筆一本の職人さん
シアムリアップに住み始めて半年、なぜか不思議に筆を持ちたくなってきた。
わたしは、元京都の手描き友禅の職人さん。親方について、友禅の手ほどきを、というよりは、盗み見しながら腕を磨いてきたつもりの職人さん。
見習の当時、給料なんかは無くて、タバコ銭の小遣いだけ。しかし、そのぶんいい環境の中で学ばしてもらった。その頃中指には、ペンだこじゃなく筆だこがあたりまえのように在った。10年とすこし、素描、彩色、ローケツとキモノに絵を描いてきた。そんな染の職人さんが、包丁一本じゃなく、筆一本で、南の国のタイ、そしていまではカンボジアまで流れてきた。

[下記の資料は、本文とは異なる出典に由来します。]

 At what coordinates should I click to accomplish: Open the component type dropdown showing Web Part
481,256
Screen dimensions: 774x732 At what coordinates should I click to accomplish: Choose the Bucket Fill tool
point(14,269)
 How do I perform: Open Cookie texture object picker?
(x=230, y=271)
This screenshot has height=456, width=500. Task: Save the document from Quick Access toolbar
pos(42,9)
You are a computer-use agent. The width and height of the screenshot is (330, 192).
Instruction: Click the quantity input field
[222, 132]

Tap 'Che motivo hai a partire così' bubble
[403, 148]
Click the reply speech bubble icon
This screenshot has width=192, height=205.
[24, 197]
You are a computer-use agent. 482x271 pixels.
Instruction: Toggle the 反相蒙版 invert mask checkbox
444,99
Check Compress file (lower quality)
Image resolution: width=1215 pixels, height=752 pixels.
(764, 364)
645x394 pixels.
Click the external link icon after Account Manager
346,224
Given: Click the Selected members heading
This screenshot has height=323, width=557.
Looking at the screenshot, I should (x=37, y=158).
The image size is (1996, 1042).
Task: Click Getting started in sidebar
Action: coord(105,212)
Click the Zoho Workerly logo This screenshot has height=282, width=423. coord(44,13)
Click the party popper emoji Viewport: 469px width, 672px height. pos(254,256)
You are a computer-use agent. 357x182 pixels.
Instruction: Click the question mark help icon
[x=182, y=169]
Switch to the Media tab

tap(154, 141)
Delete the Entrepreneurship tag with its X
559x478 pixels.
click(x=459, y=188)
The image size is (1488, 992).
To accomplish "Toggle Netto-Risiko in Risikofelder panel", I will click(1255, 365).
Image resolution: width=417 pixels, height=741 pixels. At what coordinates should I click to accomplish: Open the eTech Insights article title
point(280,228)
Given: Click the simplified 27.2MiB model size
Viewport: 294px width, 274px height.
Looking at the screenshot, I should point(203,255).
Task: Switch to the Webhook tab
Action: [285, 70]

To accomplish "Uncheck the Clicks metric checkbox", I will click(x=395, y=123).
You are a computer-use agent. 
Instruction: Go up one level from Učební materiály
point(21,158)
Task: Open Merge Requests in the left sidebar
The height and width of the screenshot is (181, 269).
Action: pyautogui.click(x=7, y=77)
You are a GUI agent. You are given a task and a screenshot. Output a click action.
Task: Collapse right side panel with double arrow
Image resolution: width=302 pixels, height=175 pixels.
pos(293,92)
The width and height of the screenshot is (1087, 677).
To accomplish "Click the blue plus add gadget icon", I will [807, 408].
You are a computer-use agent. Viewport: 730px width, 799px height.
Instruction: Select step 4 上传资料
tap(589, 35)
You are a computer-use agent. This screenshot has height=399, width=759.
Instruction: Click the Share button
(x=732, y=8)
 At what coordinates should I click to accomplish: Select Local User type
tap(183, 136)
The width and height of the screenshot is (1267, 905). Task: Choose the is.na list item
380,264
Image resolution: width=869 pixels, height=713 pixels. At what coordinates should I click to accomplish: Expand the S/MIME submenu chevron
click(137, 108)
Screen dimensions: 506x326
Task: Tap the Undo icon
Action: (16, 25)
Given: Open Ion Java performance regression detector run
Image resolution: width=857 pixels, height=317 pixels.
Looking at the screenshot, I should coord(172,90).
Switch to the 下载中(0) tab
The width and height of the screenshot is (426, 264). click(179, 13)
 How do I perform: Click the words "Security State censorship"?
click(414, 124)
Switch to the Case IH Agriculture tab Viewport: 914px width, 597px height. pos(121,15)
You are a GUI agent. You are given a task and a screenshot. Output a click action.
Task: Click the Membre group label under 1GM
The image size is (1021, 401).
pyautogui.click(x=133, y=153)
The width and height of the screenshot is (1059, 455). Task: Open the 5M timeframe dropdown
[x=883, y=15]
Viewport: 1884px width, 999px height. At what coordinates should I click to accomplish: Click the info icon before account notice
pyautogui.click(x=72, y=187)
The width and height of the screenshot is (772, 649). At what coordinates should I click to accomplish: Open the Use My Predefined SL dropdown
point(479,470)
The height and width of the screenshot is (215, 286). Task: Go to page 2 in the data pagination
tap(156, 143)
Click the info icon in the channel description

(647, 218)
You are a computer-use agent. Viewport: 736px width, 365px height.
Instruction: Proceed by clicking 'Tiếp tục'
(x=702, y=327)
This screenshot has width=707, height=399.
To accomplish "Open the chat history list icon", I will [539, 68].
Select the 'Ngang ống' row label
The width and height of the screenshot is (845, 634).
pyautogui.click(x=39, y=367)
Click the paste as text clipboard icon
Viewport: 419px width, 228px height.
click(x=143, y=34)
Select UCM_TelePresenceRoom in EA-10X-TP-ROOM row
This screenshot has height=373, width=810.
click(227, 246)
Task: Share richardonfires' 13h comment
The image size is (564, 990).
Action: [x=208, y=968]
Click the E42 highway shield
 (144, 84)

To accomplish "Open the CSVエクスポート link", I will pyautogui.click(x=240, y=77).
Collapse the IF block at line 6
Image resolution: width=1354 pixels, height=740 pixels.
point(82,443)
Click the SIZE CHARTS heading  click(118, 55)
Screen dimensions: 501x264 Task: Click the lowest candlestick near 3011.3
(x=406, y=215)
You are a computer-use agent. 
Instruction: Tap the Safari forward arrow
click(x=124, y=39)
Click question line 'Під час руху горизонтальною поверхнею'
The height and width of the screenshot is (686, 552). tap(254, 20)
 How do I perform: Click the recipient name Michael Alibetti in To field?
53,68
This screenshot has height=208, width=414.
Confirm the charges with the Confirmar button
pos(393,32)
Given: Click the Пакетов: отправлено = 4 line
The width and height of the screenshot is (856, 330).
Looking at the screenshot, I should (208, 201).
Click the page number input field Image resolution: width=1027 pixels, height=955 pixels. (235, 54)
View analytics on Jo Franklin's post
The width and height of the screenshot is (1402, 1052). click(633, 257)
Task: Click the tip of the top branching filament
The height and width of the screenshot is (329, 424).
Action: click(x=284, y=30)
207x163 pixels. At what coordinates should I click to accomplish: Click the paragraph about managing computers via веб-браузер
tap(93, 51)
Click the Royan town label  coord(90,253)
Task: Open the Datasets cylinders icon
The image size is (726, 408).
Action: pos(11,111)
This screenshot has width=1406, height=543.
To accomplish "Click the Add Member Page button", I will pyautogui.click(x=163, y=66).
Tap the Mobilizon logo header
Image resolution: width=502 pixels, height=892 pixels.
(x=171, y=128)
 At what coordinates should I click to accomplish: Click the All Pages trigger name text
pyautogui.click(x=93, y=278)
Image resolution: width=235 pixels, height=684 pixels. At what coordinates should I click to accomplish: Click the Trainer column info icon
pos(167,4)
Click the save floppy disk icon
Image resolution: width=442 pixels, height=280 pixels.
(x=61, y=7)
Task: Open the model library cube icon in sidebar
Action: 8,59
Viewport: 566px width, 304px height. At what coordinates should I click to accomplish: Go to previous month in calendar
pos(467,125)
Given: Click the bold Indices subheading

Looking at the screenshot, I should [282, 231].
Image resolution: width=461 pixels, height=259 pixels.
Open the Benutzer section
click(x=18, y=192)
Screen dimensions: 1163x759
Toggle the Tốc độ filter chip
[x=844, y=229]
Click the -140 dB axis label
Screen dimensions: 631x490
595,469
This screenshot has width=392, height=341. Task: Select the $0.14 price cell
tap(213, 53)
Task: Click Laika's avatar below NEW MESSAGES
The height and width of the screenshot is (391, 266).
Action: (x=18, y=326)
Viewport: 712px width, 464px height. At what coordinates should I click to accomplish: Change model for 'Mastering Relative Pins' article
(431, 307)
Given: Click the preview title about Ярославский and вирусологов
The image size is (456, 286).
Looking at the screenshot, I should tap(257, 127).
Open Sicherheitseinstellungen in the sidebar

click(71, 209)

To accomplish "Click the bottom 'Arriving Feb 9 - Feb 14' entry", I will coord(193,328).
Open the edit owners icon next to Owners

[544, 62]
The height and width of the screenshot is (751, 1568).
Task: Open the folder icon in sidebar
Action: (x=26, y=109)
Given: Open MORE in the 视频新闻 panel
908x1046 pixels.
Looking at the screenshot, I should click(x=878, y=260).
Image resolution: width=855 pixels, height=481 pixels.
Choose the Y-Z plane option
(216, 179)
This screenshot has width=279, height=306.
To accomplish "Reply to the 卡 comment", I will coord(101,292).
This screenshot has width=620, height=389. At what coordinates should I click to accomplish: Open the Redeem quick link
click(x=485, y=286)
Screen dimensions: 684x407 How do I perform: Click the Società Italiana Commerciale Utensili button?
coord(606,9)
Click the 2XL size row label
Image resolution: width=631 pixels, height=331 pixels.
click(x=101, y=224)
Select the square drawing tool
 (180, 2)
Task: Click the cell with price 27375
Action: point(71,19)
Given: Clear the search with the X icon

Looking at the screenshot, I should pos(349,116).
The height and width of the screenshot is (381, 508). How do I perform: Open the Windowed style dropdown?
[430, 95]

タイに居た頃には、すこし描いていた。しかし、カンボジアにきて6年。これまでは、研究所の活動とでもいうのか、やはり仕事に追われてきた。それがすこし、一段落。シアムリアップに住み始めあたらしい課題にこれから向かおうとしている。そんな、ひとときのつかのま、か。
シアムリアップは、自然に包まれた遺跡の残るところ。そんな、土地の空気に触れながら、無性に自分の染をやりたくなってきた。
もちろん、研究所では毎日のように、絣の糸を草木で染めている。しかし、やはりおばちゃんたちとの共同作業。それだけでは、満足できない、そんな気持ちがムクムクふくらんできた。でも、あいかわらずのバタバタと動きまわる毎日。なかなか、筆を手にするまではいかなかった。染めるのであれば、ローケツ。筆も、京都時代の物を何本か手元においている。柄は、好きな、タイでは「ドックケム」という皐月に似た花。もちろんカンボジアでもよく見かける小さな花。
8月もはじめ、一週間ほどの時間が。一気に3日間で2枚の布を描き、染あげた。布はもちろん、研究所で織った黄色い繭からの糸の無地。染は、いい布があってはじめて活かされる。染が活かされる布。染屋のわたしの布=織物との接点、基本でもある。
色は、ベースはココナツの実の皮でベージュ。カユクニンの木の心材で黄色、そして、仕上げにラックカイガラムシの巣の赤を軽く。草木染めでのローケツは、ロー描きしたあとは常温染のみ、煮たくことはできない。とうぜん、堅牢度も必要。できあがりの布を、マレイシアのバテックの先生に見せた。もう、インドネシアやマレイシアでも、草木のバテックは皆無に等しい。化学染料で染めるバテックと、草木のバテックではとうぜん染め方が違う。さっそく、来年うちの研究所に生徒を連れて研修に来てもいいかという話になってしまった。
カンボジアの伝統織物の復活にたずさわるとき、自分自身が京都での友禅の見習い時代、育った環境がそのイメージの基本にある。わたしは、技術を教えるのではない。村のおばちゃんや若い織り手が、仕事をしやすい環境を整え提供する。技術は村の中に在る。その掘り起こしを手伝う。そんなことをしてきたつもりである。